How user layer repair works

The appliance generates user layer repair JSON files that you can use to clean up or restore the user layer. You manually copy the JSON files to the user layers that need the repair.

If the repair upload folders do not exist on the network share they are created automatically. The appliance writes the repair JSON files to the following directories on the File share:

<StorageLocationShare>\Unidesk\Layers\App\Repair\
<StorageLocationShare>\Unidesk\Layers\App\PackageAppRules

The Repair directory contains the JSON files for each version of each layer that the appliance knows about. Whenever you finalize a new app layer or a version of it, the appliance generates and uploads the repair files.

The repair files for each layer include:

UserLayerRepair_LayerIdInDecimal_RevisionIdInDecimal.json
UserLayerRepair_<layer id>_<layer version>.json

To see the layer ID in the console, click the Layer tab, select the layer, and click the “i” icon. The layer ID is displayed along with other layer details.

The PackageAppRules directory contains the package app rules for each version of a user layer.

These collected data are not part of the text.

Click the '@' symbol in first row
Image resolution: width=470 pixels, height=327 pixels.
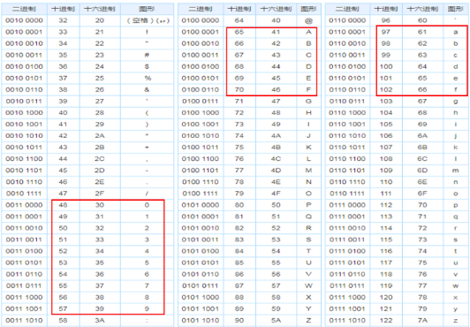coord(308,20)
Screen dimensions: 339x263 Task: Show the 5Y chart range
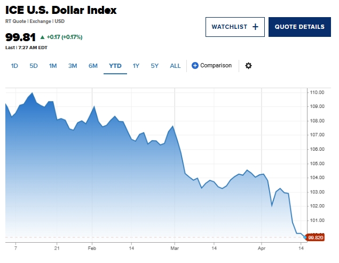pyautogui.click(x=155, y=66)
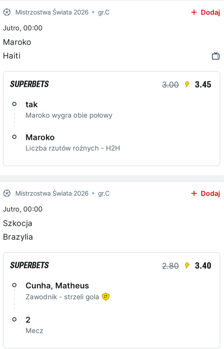Open the Mistrzostwa Świata 2026 link of Maroko match
Screen dimensions: 224x349
click(52, 12)
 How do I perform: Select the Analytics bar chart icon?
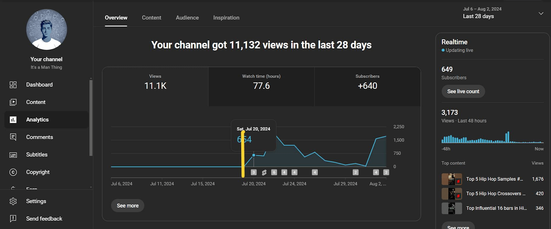[13, 120]
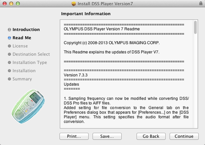Select the Summary step in sidebar
The image size is (205, 145).
tap(22, 79)
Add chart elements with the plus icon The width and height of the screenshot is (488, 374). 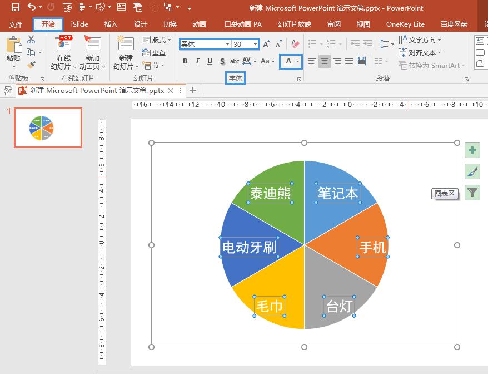click(471, 150)

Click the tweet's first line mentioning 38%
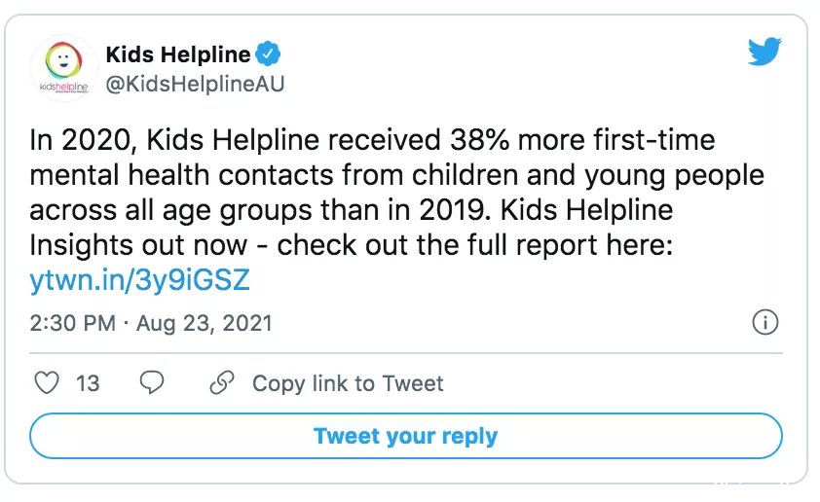[372, 140]
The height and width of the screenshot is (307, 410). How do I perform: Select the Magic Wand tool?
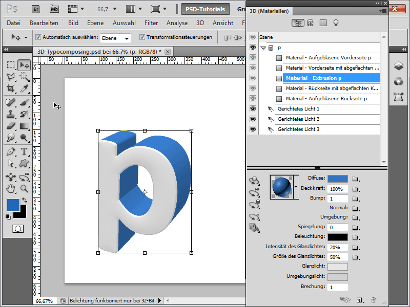point(24,77)
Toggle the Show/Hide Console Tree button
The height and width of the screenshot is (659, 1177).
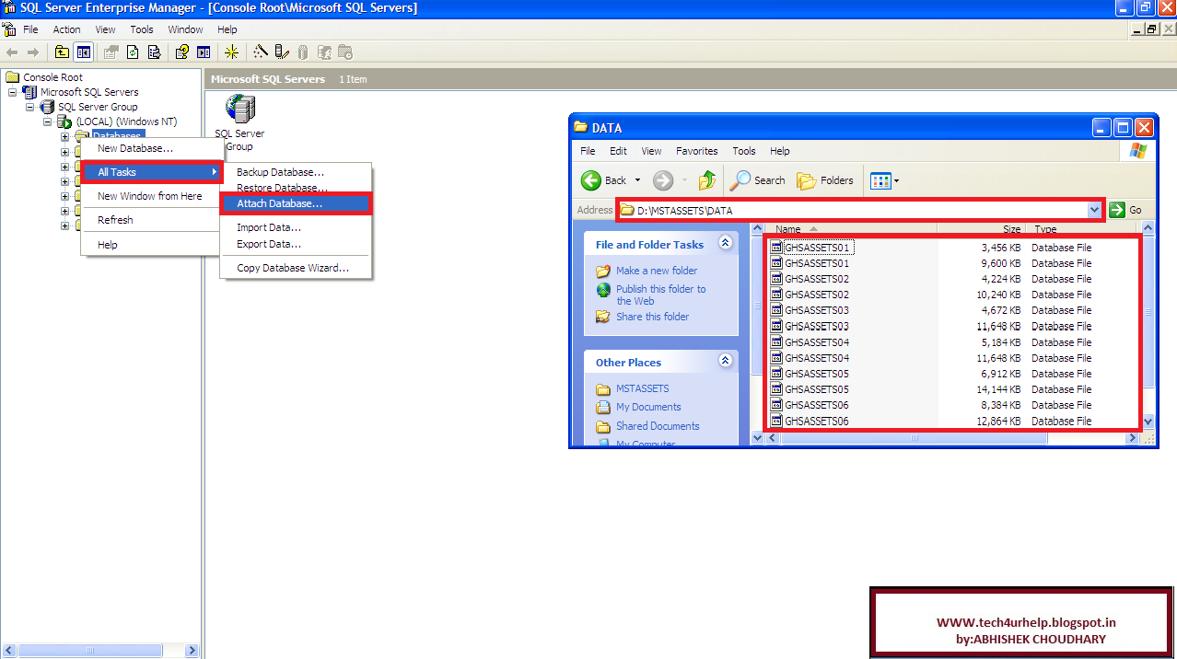(82, 52)
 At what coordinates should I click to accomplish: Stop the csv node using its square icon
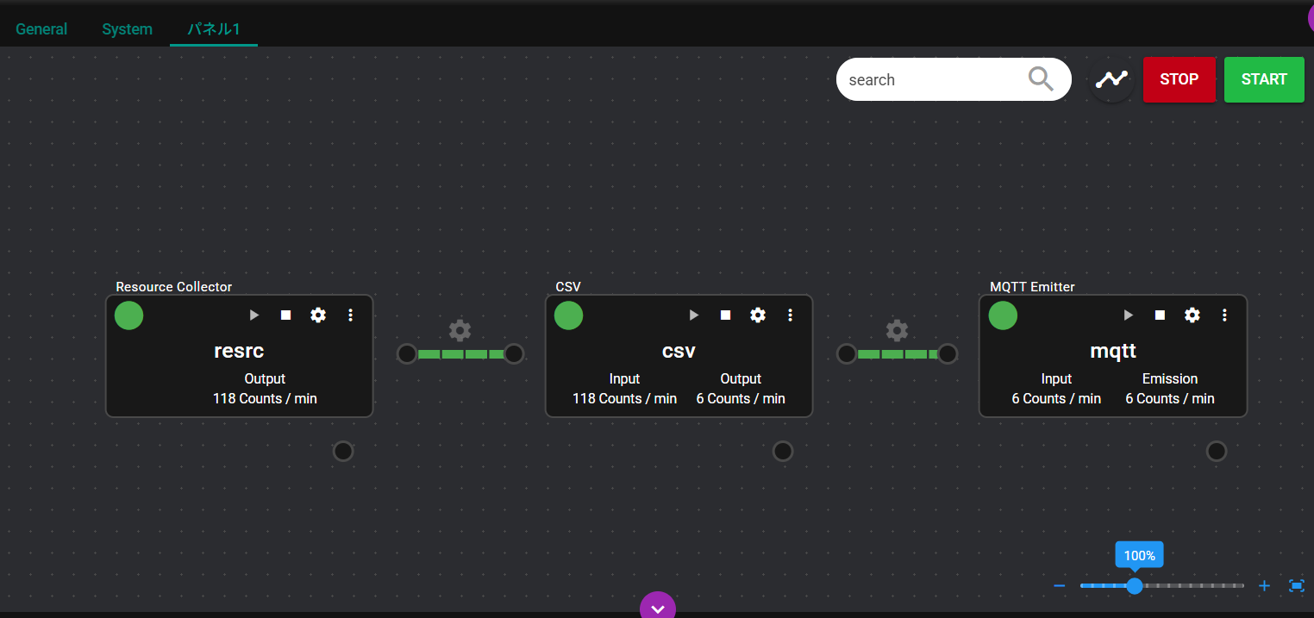[726, 315]
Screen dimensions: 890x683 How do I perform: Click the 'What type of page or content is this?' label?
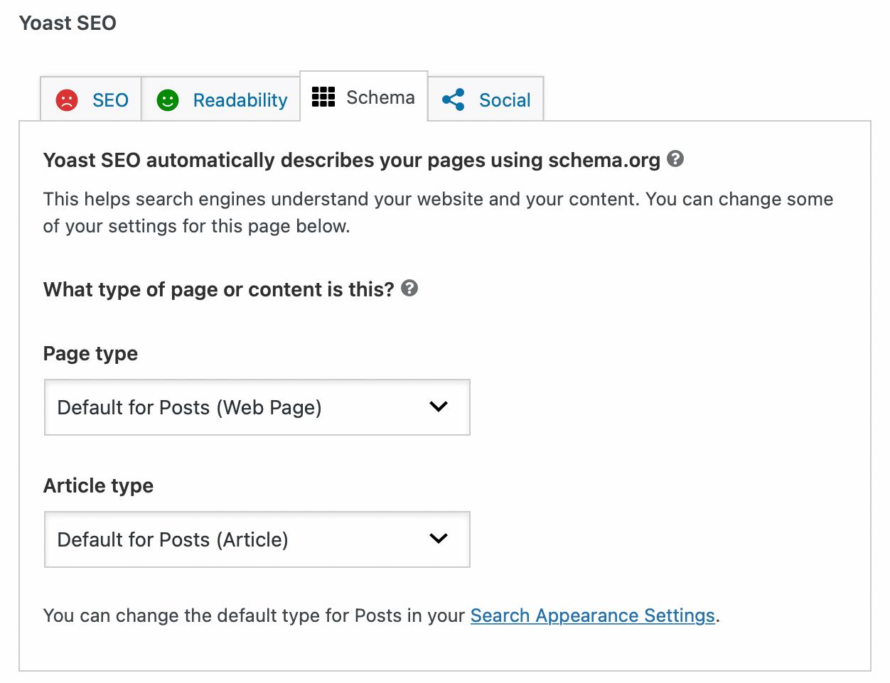(219, 289)
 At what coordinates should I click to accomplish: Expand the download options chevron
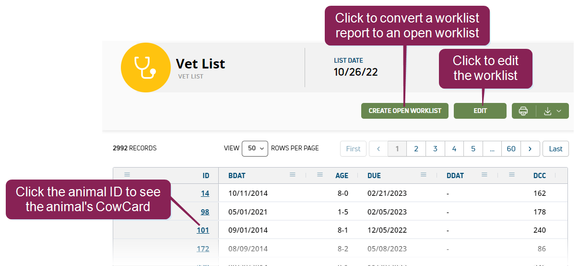(559, 111)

How long does it take to repair a layer?

The repair process time varies based on how large the layer is and how many objects need to be deleted.

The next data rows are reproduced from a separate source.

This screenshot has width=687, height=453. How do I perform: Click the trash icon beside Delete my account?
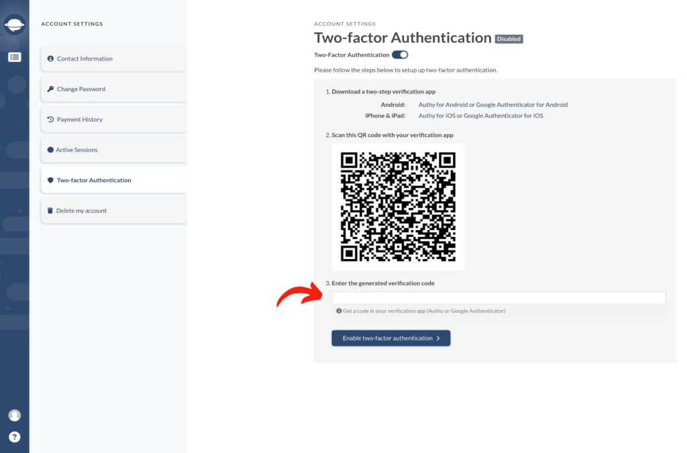[50, 211]
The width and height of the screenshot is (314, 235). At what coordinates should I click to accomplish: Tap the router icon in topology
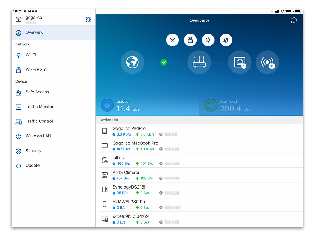199,62
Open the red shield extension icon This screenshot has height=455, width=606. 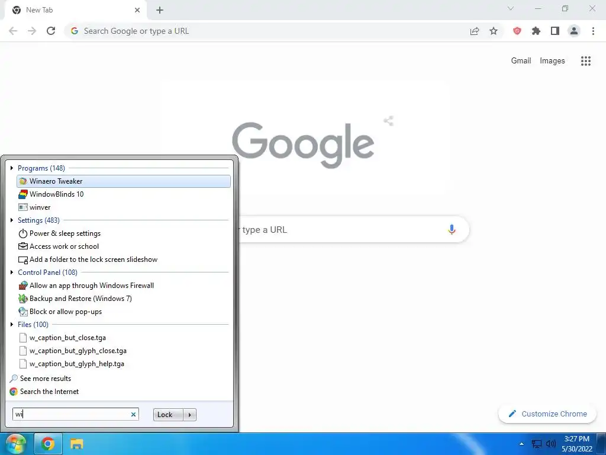pos(517,31)
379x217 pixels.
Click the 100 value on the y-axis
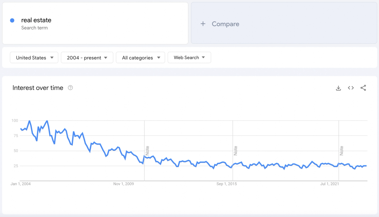(x=15, y=121)
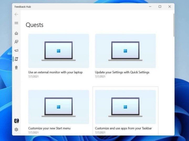Open the Start menu quest thumbnail
Image resolution: width=189 pixels, height=141 pixels.
59,107

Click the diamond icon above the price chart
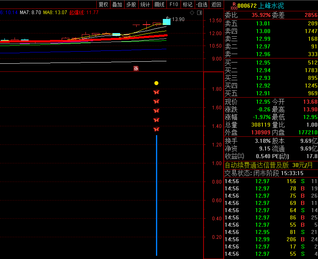pyautogui.click(x=192, y=13)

A repair of a layer that needs to be mounted but has no actual operations to perform adds about 5 seconds to the login process. This reduces to 2 seconds when the app layer is included in the image.

The additional time beyond this will vary depending on the operations, but for a typical app layer it is less than 10 seconds, so 12 to 15 in total.

Repair a user layer

To repair the user layer for a user:

  1. Identify the version of an app layer that needs to be repaired.

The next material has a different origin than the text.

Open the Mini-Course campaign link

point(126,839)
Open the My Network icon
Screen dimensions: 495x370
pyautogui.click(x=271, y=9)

    • If there are multiple layer repairs, you can copy all of the available uploaded repair JSON files to the version of the user’s user layer that needs repairing.
  2. Locate the pre-generated UserLayerRepair files. If the files have not been generated, contact App Layering Support. Your Support engineer can generate the repair files manually for you.

  3. Copy the user layer repair files directly to the user’s VHD location. The next time the user logs on, a repair operation occurs.

    If the user layer repair task completes, the UserLayerRepair.JSON file is removed.

    Note:

    If a JSON Rules file exists on the share and has been modified by the user, it is not overwritten. This allows users to modify those files if they want to.

Log files for user layer repairs

The log file, ulayersvc.log, contains the output of the user layer repair executable.

C:\ProgramData\Unidesk\Logs\ulayersvc.log

Any changes made during the cleanup are logged there, along with any other changes that the service logs.

What happens if a repair fails?

In the event of a failure, the user receives a message that the repair has failed, and that they should contact their admin. You can configure the message in the same place as the other storage location messages.

A repair failure can occur in the following cases:

  • Bad UserLayerRepair.json formatting (very unlikely, since the JSON files are generated).
  • Cannot find a specified app layer’s .VHD or in-image package_app_rules file.
  • Failure to attach an app layer’s VHD file.
  • Unexpected (random) exceptions interrupting the repair process.

If any of these issues occur, the UserLayerRepair.JSON file is NOT removed, and processing of remaining JSON files stops.

To identify the exact reasons for the failure, review the user’s ulayersvc.log file. You can then allow the repair to run again on subsequent logons. Assuming the cause of the failures is resolved, the repair eventually succeeds, and the UserLayerRepair.JSON files are removed.